River City Six – Timothy Siragusa
Meet Timothy Siragusa, manager of Acadian Grille Dundee (acadiangrille.com).
Tell us a little about your business.
We are a locally-owned scratch kitchen specializing in Cajun dishes such as red beans and rice with andouille sausage, gumbo, and fried catfish. We have a full-service bar featuring wine, local beers, and classic cocktails. Sister to the original Acadian Grille location in Miracle Hills, our Dundee location serves up almost all of the same favorites but also has an industrial smoker that allows us to make delicious brisket and prime rib options. We’re excited to have an in-house band every Thursday and Saturday evening and our happy hour is 3–6 p.m. Tuesday through Saturday.
How did you get started in the business?
I started out washing dishes in the Jesuit kitchen at Creighton Prep as part of my work study. This was the summer after 8th grade. One day, the DJ broke in on 1290 KOIL to announce John Lennon had been shot. I remember having my arms in a big tub of pots when that happened.
What is the biggest challenge you’ve faced professionally?
Making the leap from server to manager. I credit Ron Samuelson and the Halbert brothers for mentoring me through that change while working under them at Mode De Vie.
Tell us a little about your family.
I am the oldest of five kids. I live with my brother and his partner in the St. Thomas More neighborhood. The rest of us are all within a 10-minute drive of each other’s houses. I’m the cool uncle who shows up with pizzas on Monday night and watches old episodes of Mystery Science Theatre 3000 with the kids.

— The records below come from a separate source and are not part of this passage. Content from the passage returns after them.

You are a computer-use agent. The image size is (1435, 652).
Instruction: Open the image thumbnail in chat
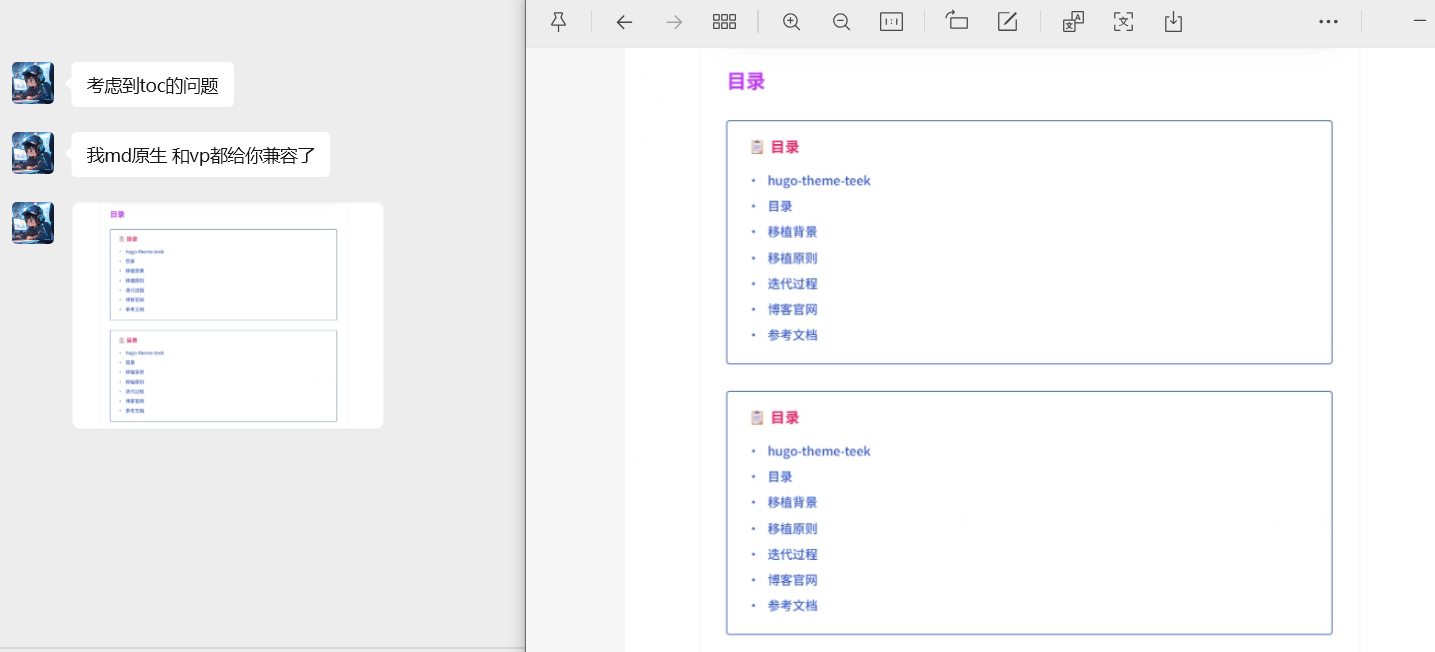(x=228, y=315)
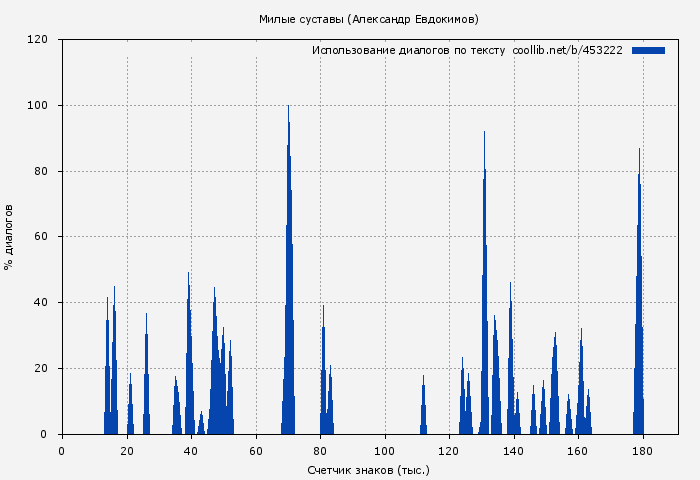Image resolution: width=700 pixels, height=480 pixels.
Task: Click the "60" tick on the vertical axis
Action: click(41, 237)
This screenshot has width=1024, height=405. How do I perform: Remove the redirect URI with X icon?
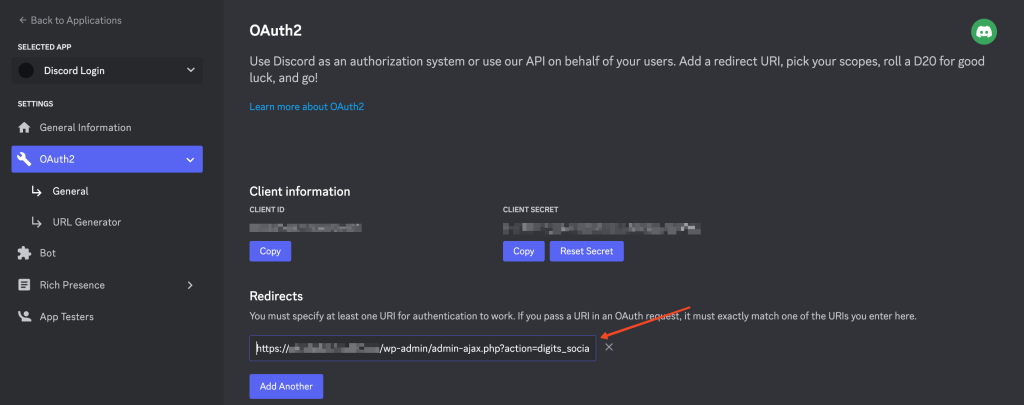pyautogui.click(x=609, y=347)
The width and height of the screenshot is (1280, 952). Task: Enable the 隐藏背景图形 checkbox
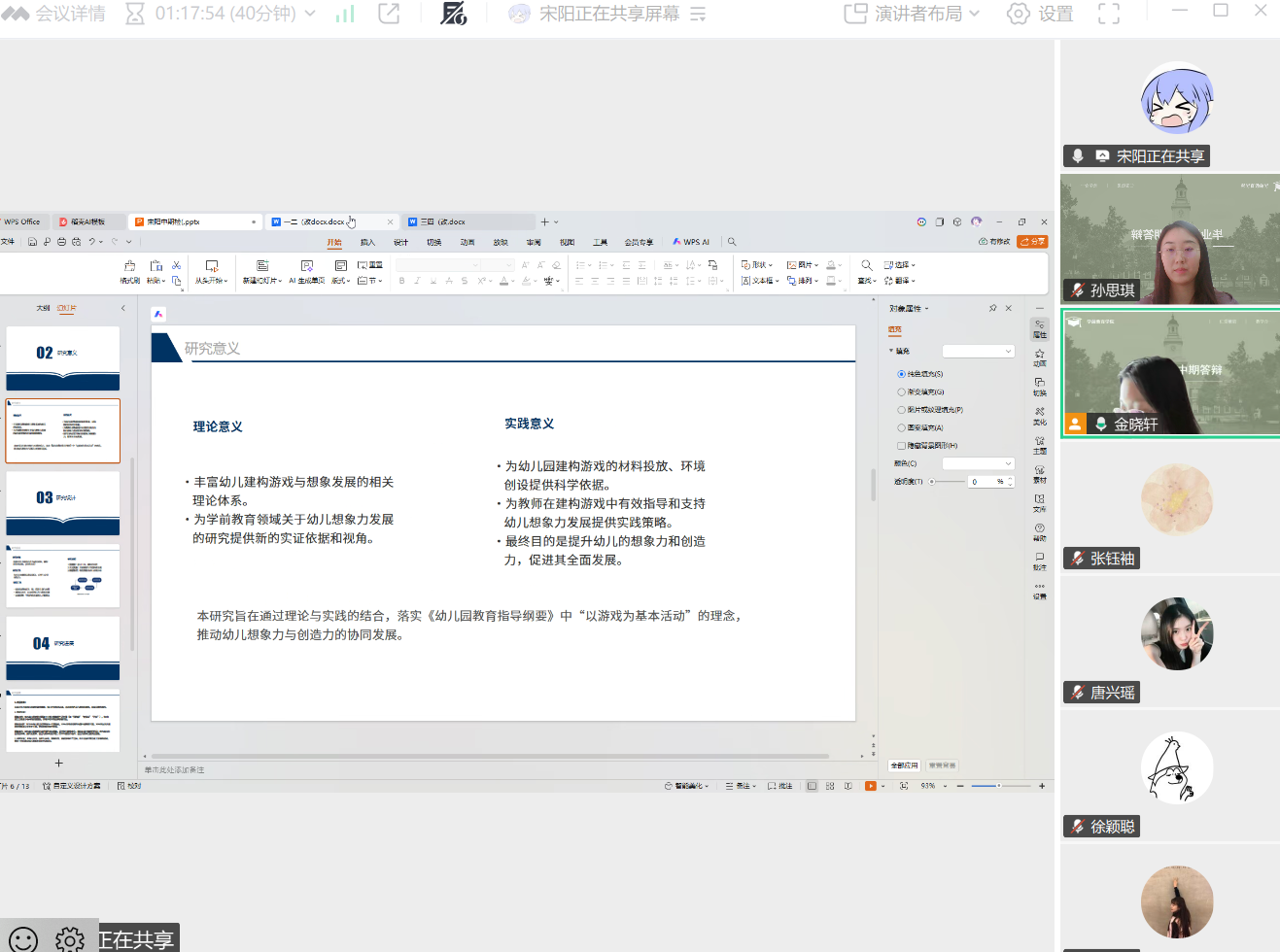click(x=902, y=446)
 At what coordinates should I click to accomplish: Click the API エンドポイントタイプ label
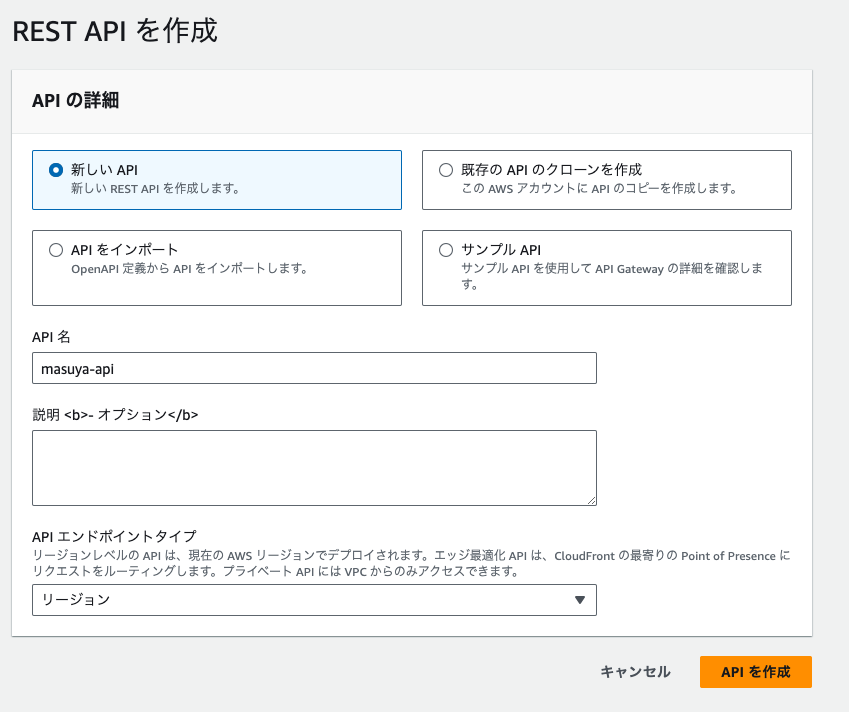114,537
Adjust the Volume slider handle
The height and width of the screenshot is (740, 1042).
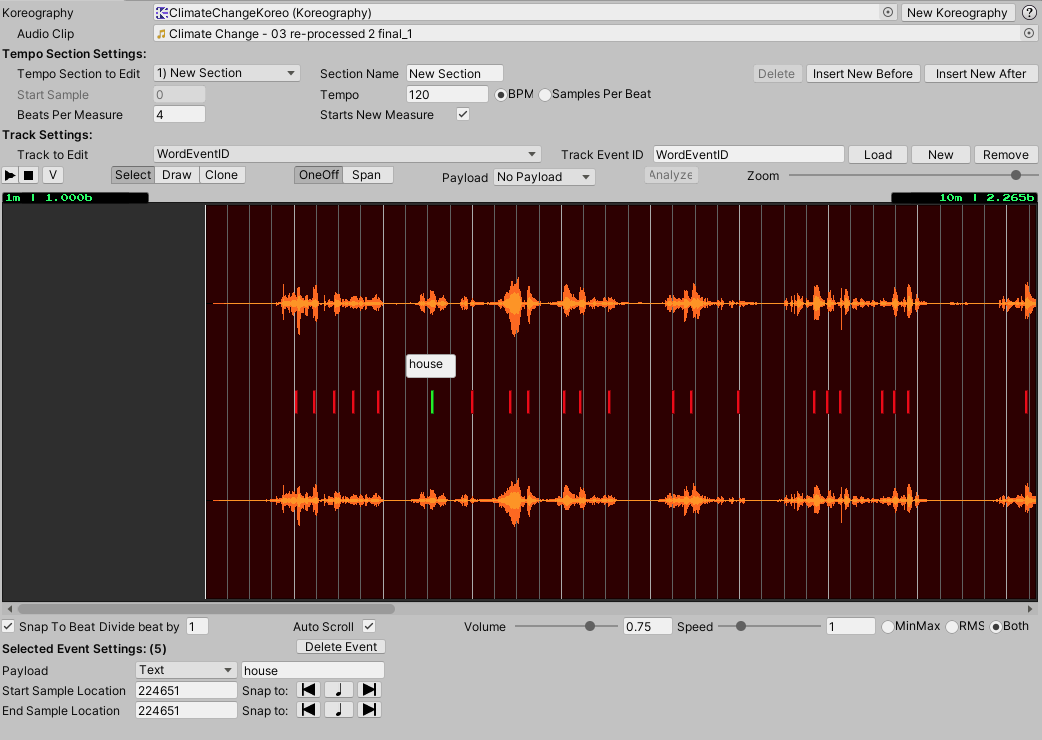(589, 626)
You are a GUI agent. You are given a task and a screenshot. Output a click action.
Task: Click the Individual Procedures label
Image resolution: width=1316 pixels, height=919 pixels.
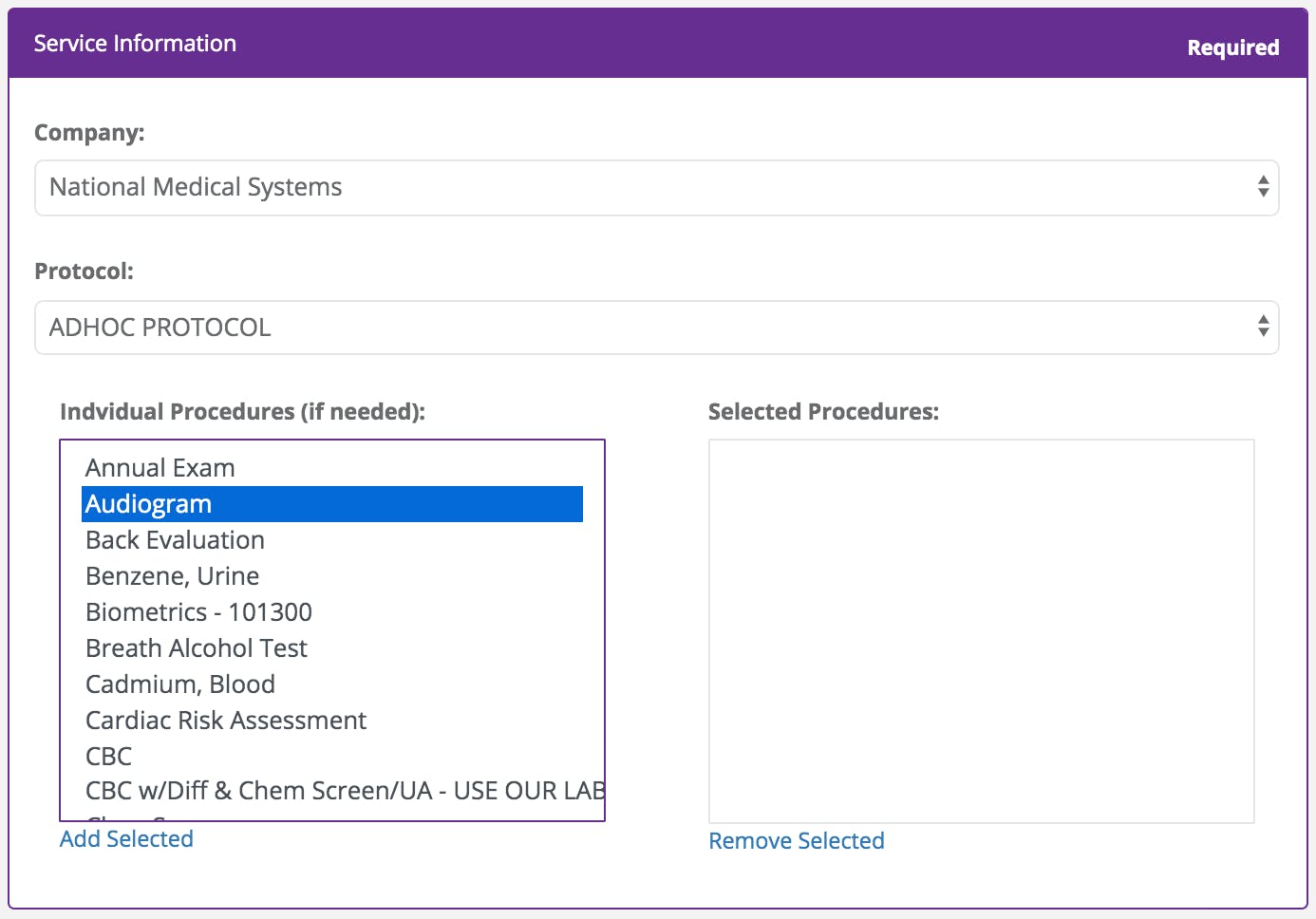click(x=242, y=412)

What do you see as one of the biggest turning points in your life?
In 2017-18, I spent three months living in Brooklyn and performing at a theater in the East Village. I worked with some people I’ve known for a very long time. I got reviewed in the New Yorker and the New York Times. It was the peak of my life as an artist. The hard lesson I learned was that I could move to New York and be a working actor but I would still have to tend bar and wait tables regardless of what level in the acting game I was at. When I came home, I was ready to shift my focus. There’s a lot of crossover between making theater and running a restaurant.
If you could choose only one descriptive word to be remembered as, what would it be?
Vera Mercer calls me a chameleon. I’m not one to argue with Vera, so I’ll go with that.
What local nonprofit organization(s) are you passionate about or involved with, and are there any special reasons why?
I’m a member of Friends of The Public Library. I believe a healthy library system is the backbone of a democratic society as it serves everyone regardless of race, class, income, or nationality. In addition, The Union for Contemporary Art is an ambitious young nonprofit led by the luminous Brigitte McQueen Shew and dedicated to creating positive social change in their North Omaha neighborhood. For many years I was also a teaching artist with Arts In Motion, teaching social skills to fifth graders through ballroom dance. Their work is small scale, understated, and vastly important.
What is your favorite book or the last good book you read?
Recently, I enjoyed The Woman From The Black Lagoon by Mallory O’Meara about the life of Milicent Patrick, a multihyphenate artist in midcentury Hollywood. At present, I’m reading Kurt Anderson’s Fantasyland, How America Went Haywire.
What is your favorite TV show?
The Boys, The Good Place, and Last Week Tonight with John Oliver.